Contractors (Manchester) Ltd.

On the 30th of May 1945 Edward Beck set up the company of  Contractors (Manchester) Ltd.


This was Edward Beck's original company that concentrated on demolition, building & civil engineering works.


 Their first office was located for a short time at No 4 Clarence Street off Albert Square in Manchester but they soon moved to other office's on Brazenose Street in Manchester along with a small yard on Blucher Street off Hyde Road Manchester.


The company would operate from these premises until 1948 when Edward moved his business to Greg Street in Reddish near Stockport which proved to be an ideal spot for the subsequent growth of potential traffic in the years to come.


Driver Bud Walters takes time out for a photograph in Seddon Diesel four wheeler Reg No CBA 408.


 The year is 1946 when Edward Beck purchased Douglas Rourke Ltd General Haulage in an attempt to enter the long distance road haulage sector only for the road haulage industry to be nationalised the following year.


After this Edward concentrated on building, civil engineering and demolition until de-nationalisation took place in 1951.


Taken at Partington Gas Works in 1949 this early picture shows one of the company's Canadian Dodge four wheeler tippers of which Edward had quite a few.


 It is waiting to be loaded next to one of Edward Beck's Ruston-Bucyrus 10RB excavators.


Early days at Edward Beck saw the introduction of this second hand Dodge tipper in to the growing fleet during the late 1940's.


 Seen here in 1951 this was one of around 35 tippers in the fleet during the late 40s and early 50s.


 The Ruston-Bucyrus 10 RB excavator was also one of a several owned by Edward Beck at that time.


    During the demolition of a building near the Bradford Road gas works in Manchester one of the demolition gang  is pictured at the top of a Merryweather turntable ladder           which had been purchased second-hand from the                                      Manchester Fire Brigade.


    The demolition gang get stuck in demolishing a wall at          Bradford Road Gas Works in Manchester in the good old               days before health and safety became the norm.

What the task requires => Could you carry the history of Contractors (Manchester) Ltd. forward from its final sentence?

[Saved entries]
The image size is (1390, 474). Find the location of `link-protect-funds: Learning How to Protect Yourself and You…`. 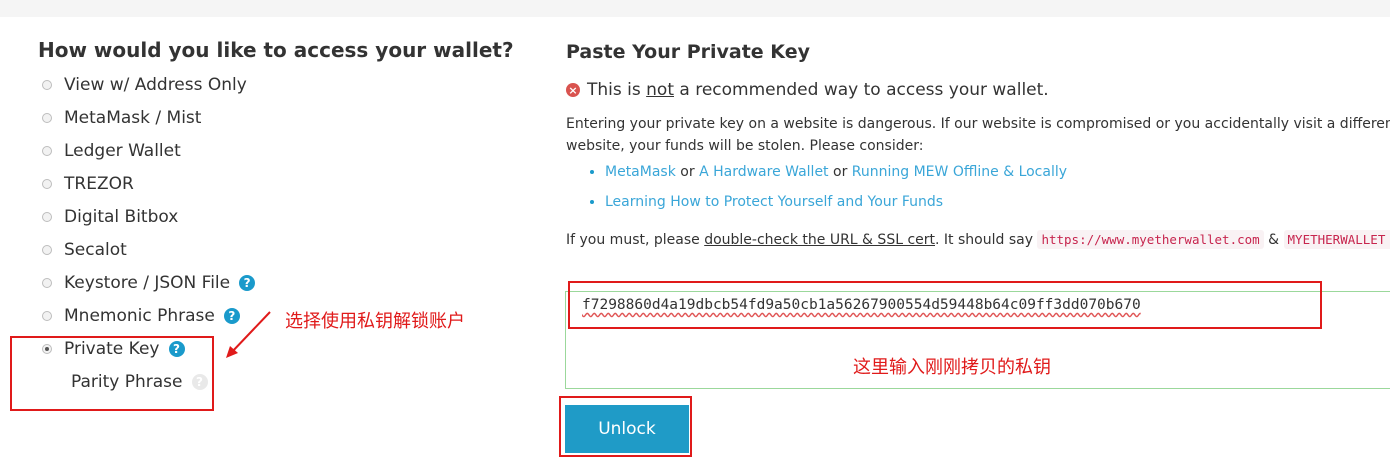

link-protect-funds: Learning How to Protect Yourself and You… is located at coordinates (774, 202).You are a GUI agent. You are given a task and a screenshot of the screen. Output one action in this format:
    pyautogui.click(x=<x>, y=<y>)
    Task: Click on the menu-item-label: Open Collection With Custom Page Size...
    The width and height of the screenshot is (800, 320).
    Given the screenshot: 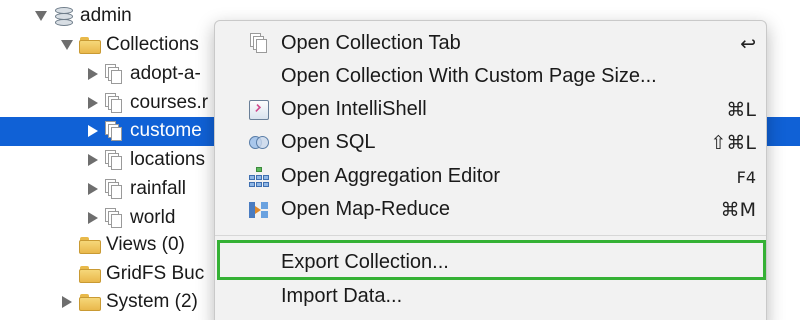 What is the action you would take?
    pyautogui.click(x=469, y=76)
    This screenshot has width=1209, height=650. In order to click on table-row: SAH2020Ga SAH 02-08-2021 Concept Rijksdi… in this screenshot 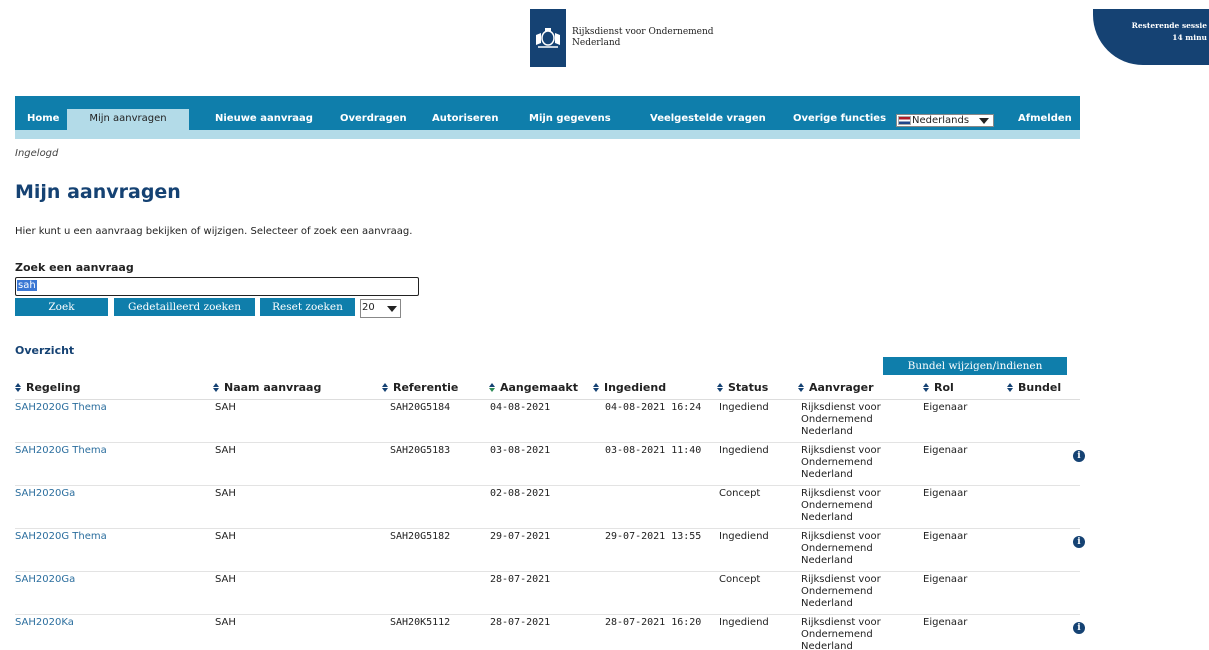, I will do `click(548, 508)`.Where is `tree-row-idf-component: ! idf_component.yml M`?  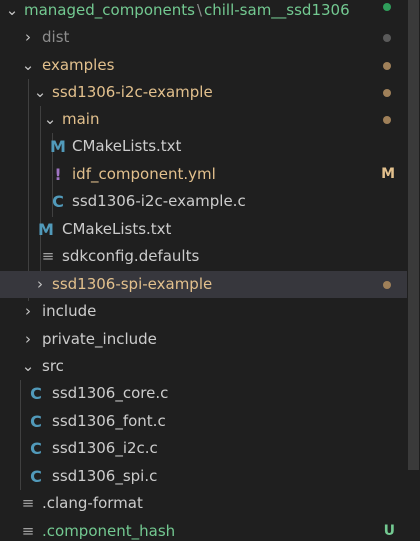
tree-row-idf-component: ! idf_component.yml M is located at coordinates (204, 174).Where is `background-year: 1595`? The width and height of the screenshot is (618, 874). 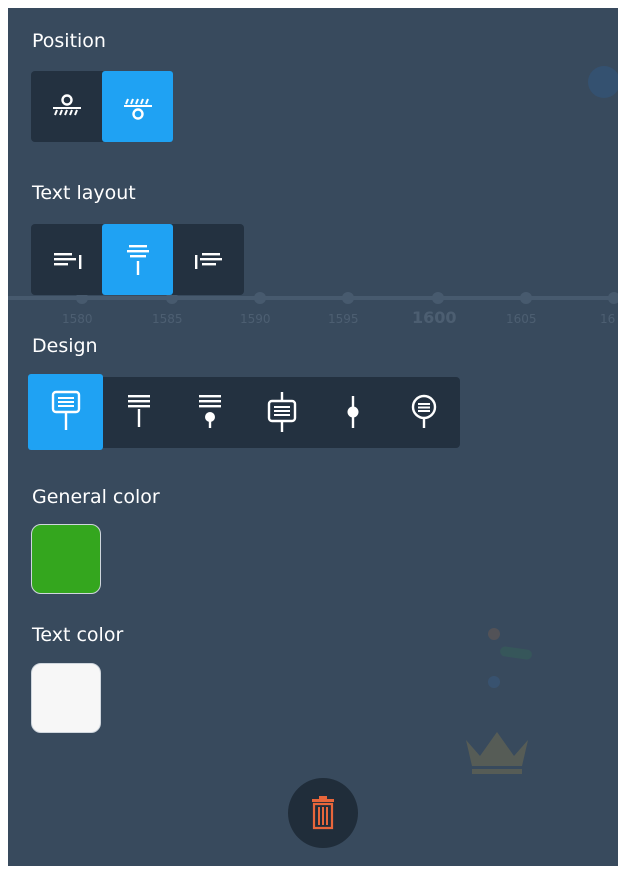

Task result =>
This ex military AEC Matador was one of six originally used      by Contractors (Manchester) Ltd for transporting the                    company's own plant and equipment to various                   construction sites across the Northwest of England. 


The year is 1951 again and this was the scene during construction works at the premises of Thomas Crompton Ltd Haydock.


 In the foreground is one of the company's mobile office's which was one of many Edward Beck purchased from ministry sales at Ruddington. 


This was the scene at Bank Bridge Rubber Co Ltd in 1951 during the building of a new extension.


 Note the Austin four wheeler tipper and the Wingett concrete mixer.


 As well as concentrating on demolition, building and civil  engineering the company were called upon to undertake  many other jobs including the dredging of the River Irwell                                        at Salford in 1951.


   1952 and the company got the contract to refurbish the buildings at the premises of the Wharton Crane & Hoist Co                               Ltd of Reddish Stockport.


   1954 and the demolition gang get stuck into removing this                 large petrol storage tank out of the ground.


         1954 and one of the company's Ruston Bucyrus 10               RB excavators is pictured at work during site clearance              adjacent to Deansgate in the centre of Manchester.


In 1955 Contractors (Manchester) Ltd were give the job to construct a new road at the site of Partington Gas Works.


 The bulldozer is one of the company's Ford County Crawler's


During the mid 1950's Contractors (Manchester) Ltd built these roads for the then new housing estate on Woodstock Avenue in Cheadle Hulme near Stockport.


 To see this exact location today click HERE.


Ronnie Kerr is pictured directing traffic next to an ex Ministry of Defence Austin K6 6X4 tipper Reg No NJA 406.


Seen here in Manchester in 1960 during major reconstruction of the city centre it was one of around 30 ex Army Austin K6 lorries that Edward Beck purchased from Ministry sales during the 1950's


  Austin K6 6X4 tipper Reg No NJA 406 can be seen in the  distance while being loaded up with rubble by one of the  company's Ruston Bucyrus 22RB excavators during major           reconstruction of Manchester city centre in 1958.


A pair of Edward Beck's Ruston Bucyrus excavators are pictured here in 1958 beavering away during excavation work for the then new Marks & Spencer store in Manchester city centre.


On the left is a 22RB while on the right is a smaller 10RB.


This was the scene in 1958 during excavation work for the then new Marks & Spencer store in Manchester.


On the left is an Austin K6 6X4 tipper being loaded by one of the company's Ruston Bucyrus 22RB excavators.

 

  Another shot taken in 1958 during excavation work for the          then brand new Marks & Spencer store in Manchester.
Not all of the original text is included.